Well, hello there lovely creature,
It’s March! I recently went out with a friend from out of town and she gave me a bouquet of early daffodils. It made me think of countries where gift-giving is inherent in being a friend. When I was little, there were occasionally parties to welcome new neighbors (I won’t tell you the disastrous ones where we brought things over that were unwanted or where we stood, embarrassed because no one opened their door to let us in) — but there was a constant story (myth?) playing out on TV in old shows where neighbors would welcome each other with a casserole or at least a visit…
(Hey, what ever happened to all the shows about families? It feels like all the new shows are about groups of friends or single heroes or anti-heroes.)
I have great neighbors. Honestly — it’s surprising if you think of NYC as this lonely place where no one knows anyone. Last year, our vibrant artist-neighbor across the hall got very sick and died, and this year a different set of neighbors and I have taken to hanging out with her surviving spouse. We watched the Superbowl together and have instituted a bi-weekly Happy Hour which is really quite lovely. He’s a quiet guy from another era—he wants us to explain social media and often says things like: “Why are you happy?” (as though dull indifference or tolerance is humanity’s default feeling and happiness requires a cause and an explanation.)
Let’s think about that. What IS the expected default feeling of a person? When we are at rest and nothing is bothering us and we have had normal dinner and are not yet tired enough for bed, and nothing and no one is bothering us at the moment, what is the “right” way to be feeling?
What do you (yes, you) feel when everything is simply ordinary?
(Is anyone saying “contentment”? Do we still take time to feel content in our everyday lives?)
Why do I suspect that most of us wish that this default feeling was happiness?
Writing News:
I wrote and sent out a fiction story this week. First one in a long time. The editor read it immediately (I sent it out after midnight and got a response in my wake-up inbox). She thought it was “beautiful” but couldn’t take it for her genre publication (reasonable - I’m not sure why I thought it was genre…oh right, because the four main characters are all druids.)

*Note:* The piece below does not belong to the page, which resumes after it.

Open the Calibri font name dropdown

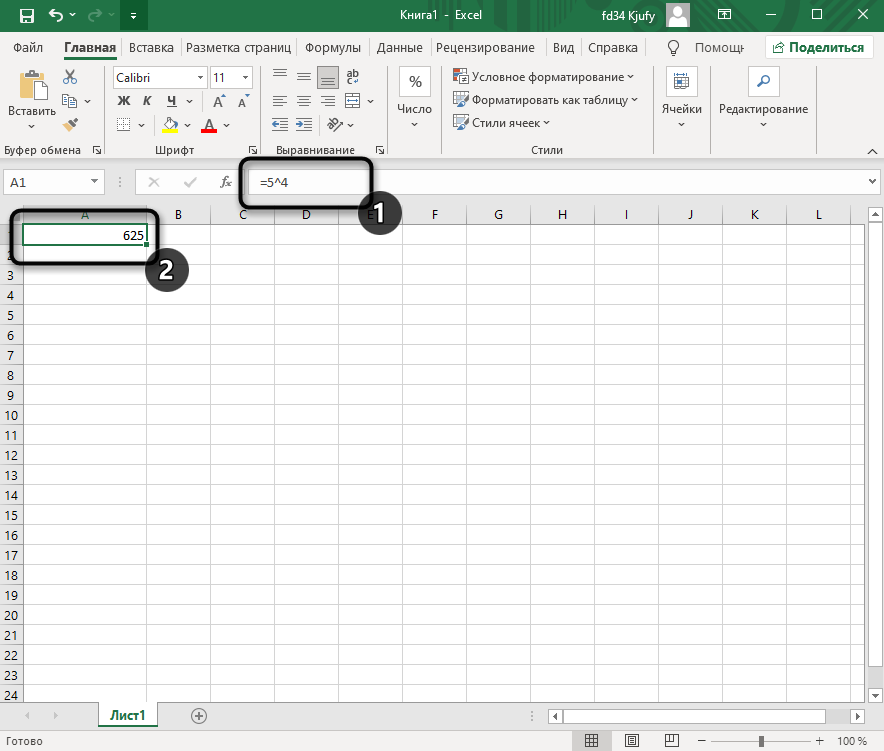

Otherwise, I thought an interview would be published with me today but I just found out it’s coming out on March 31, so you’ll have to wait!
Inspiration-wise, I went to see the Kafka exhibit at the Morgan Library this week and first of all - WOW. I could write a huge post about Franz Kafka. I think that he is so misrepresented in the Zeitgeist. He was funny and well-liked by his friends, wrote hilarious postcards to his sister, and if he wasn’t happy 100% of the time, well MAYBE that was because he was a 24 year old man living in his childhood home because he couldn’t afford to leave. He didn’t hate his day-job, in fact he was well liked there and did a great job and felt good about his work—his supervisors had nothing but good comments about his work and gave him copious time off to deal with his (significant) health issues. He was a maniac for routines and read a health book someone wrote and obsessively followed it trying to get well. He loved nudist colonies but was so self-conscious about his Jewish penis that he was called “The Guy in Shorts” at one colony! He was always passionate about his writing, however. Passionate! He worried that if he started to write he would forget to eat and forget to do anything else (this also sounds familiar to me). By all accounts, he was a joy to be around when out with friends, made everyone laugh, and stayed out late because he loved the City so much. The thing that struck me the hardest was that he didn’t want all his work burned because he hated it: it was in fact a kind of ritual that he did on occasion - for example when he was very sick and living with his third girlfriend (the guy was rarely alone!) he asked her to burn all of the writing he had ever done in the order that it was written “to cleanse his creative psyche” so that he could write something entirely new. That’s not someone despondent and self-hating! That’s someone who is eager to do even bigger and better and stranger things. I just love this guy. Here are some photos and comments from Instagram in a kind of photo-journalism montage of my main thoughts.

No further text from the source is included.